→ Job
Repeat the data word for word, beginning at the line that contains "Click the blue" and stopping after the line that contains "Action: [168, 234]", with both of those lines included. Leave the pictures out of your answer.

→ Exercise material
[Start]

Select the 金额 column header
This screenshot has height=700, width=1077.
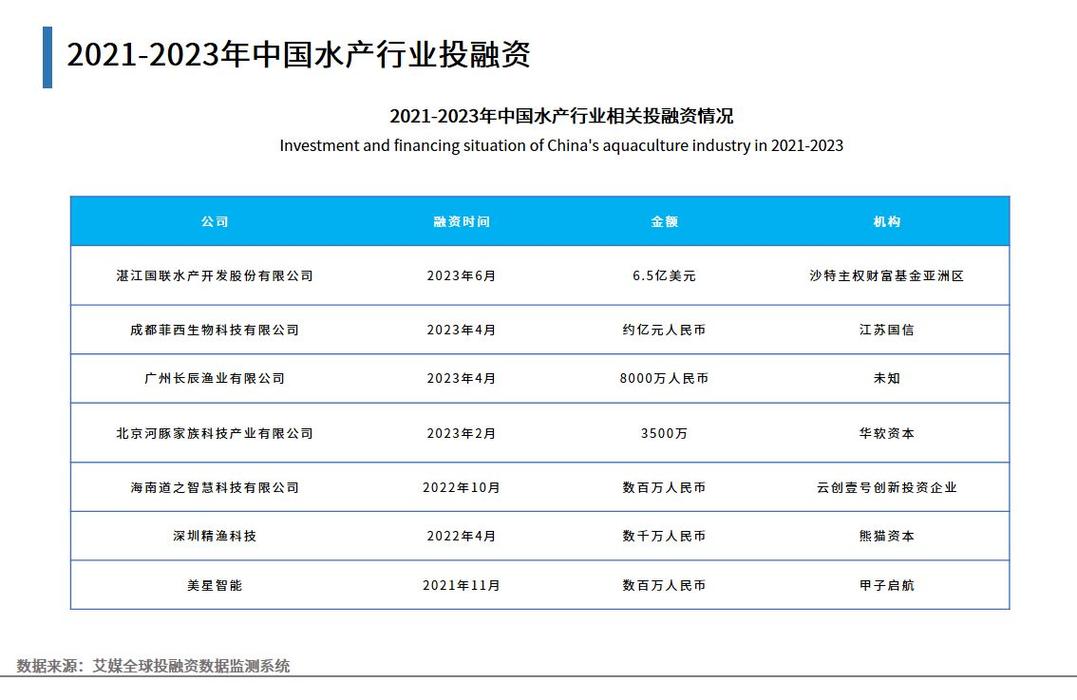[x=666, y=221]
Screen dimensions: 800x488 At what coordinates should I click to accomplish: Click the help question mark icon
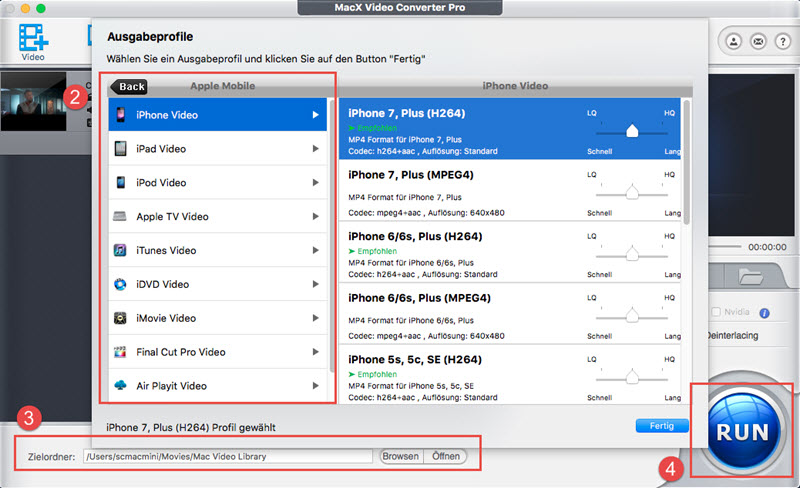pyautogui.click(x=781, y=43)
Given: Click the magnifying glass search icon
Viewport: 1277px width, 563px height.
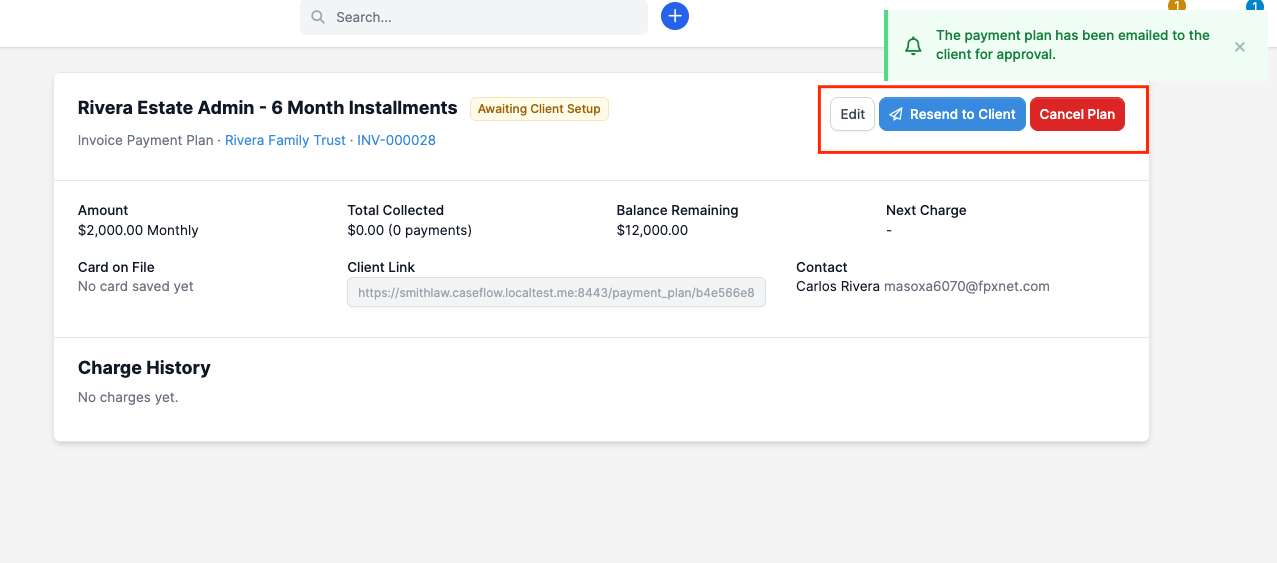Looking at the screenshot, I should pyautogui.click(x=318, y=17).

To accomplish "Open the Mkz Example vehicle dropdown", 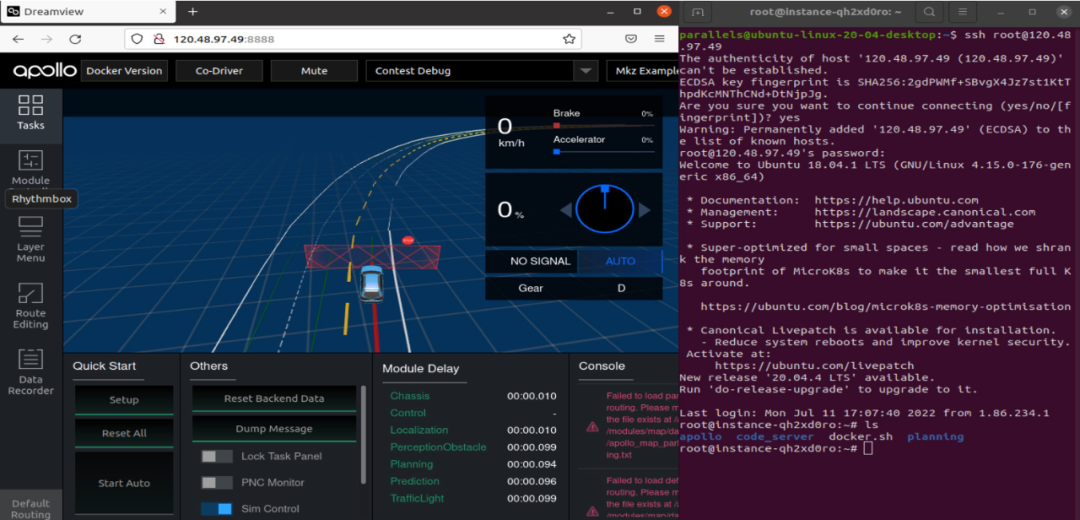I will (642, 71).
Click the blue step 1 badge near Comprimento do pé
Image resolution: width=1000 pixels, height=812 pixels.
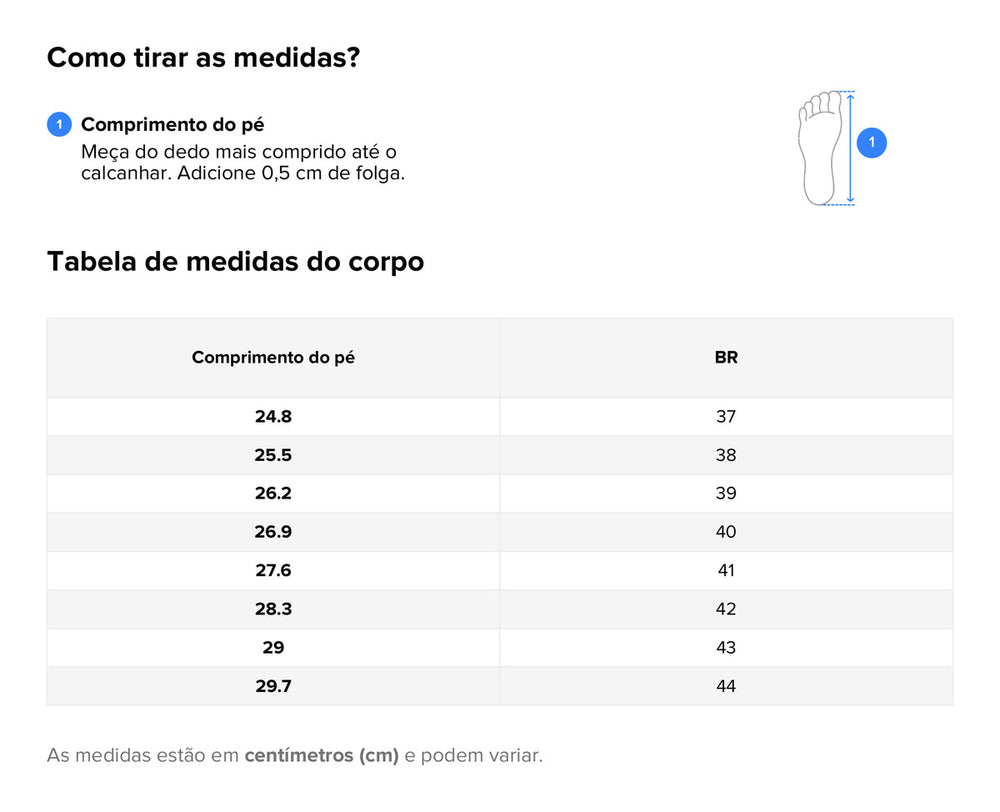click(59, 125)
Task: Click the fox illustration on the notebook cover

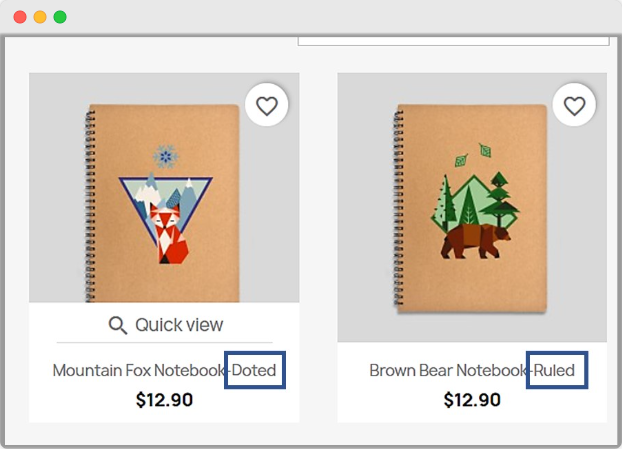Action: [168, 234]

[End]
[Start]

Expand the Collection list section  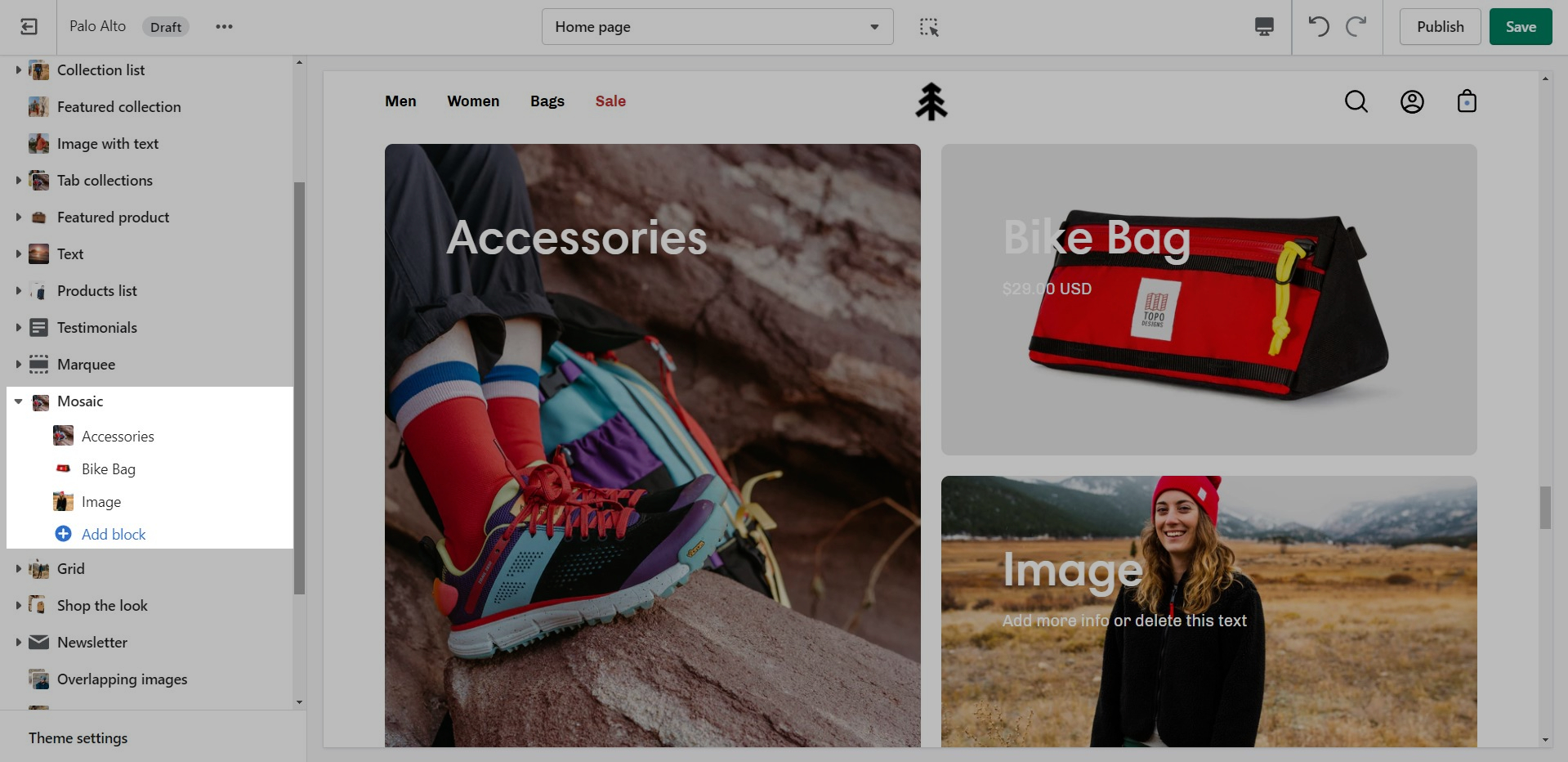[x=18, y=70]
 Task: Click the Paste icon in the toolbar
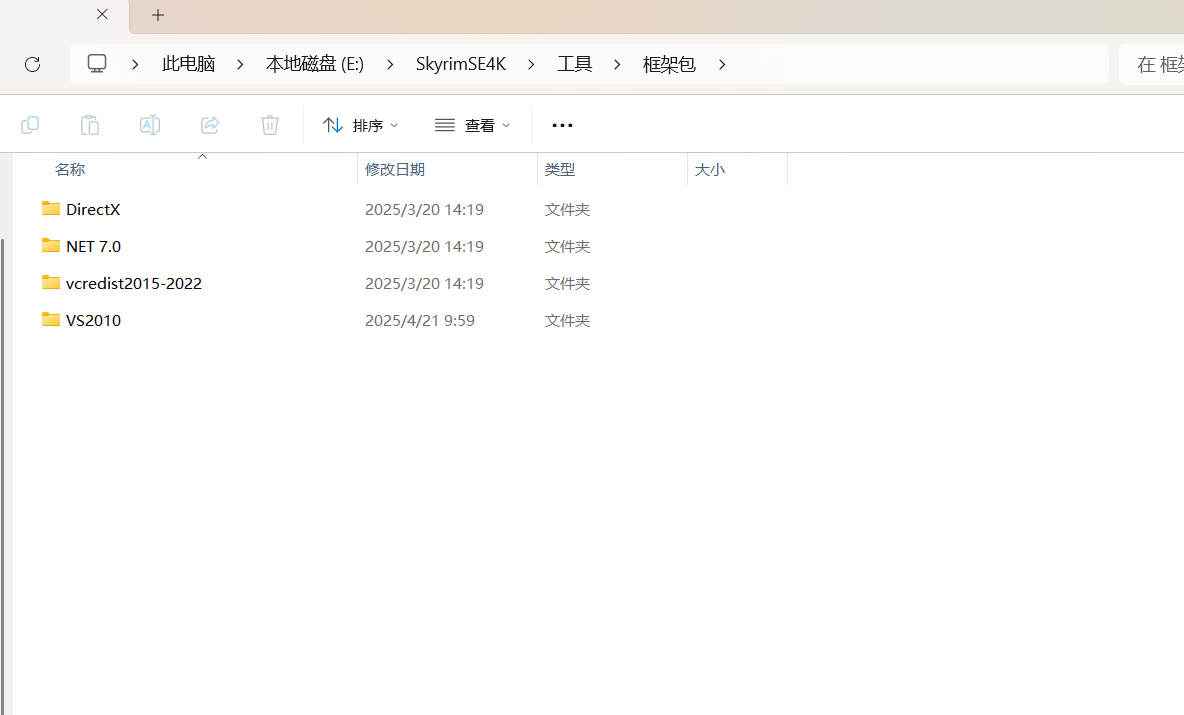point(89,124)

[End]

→ Exercise answer
Click the blue step 1 badge near Comprimento do pé
Image resolution: width=1000 pixels, height=812 pixels.
click(59, 125)
Task: Click the fox illustration on the notebook cover

Action: [168, 234]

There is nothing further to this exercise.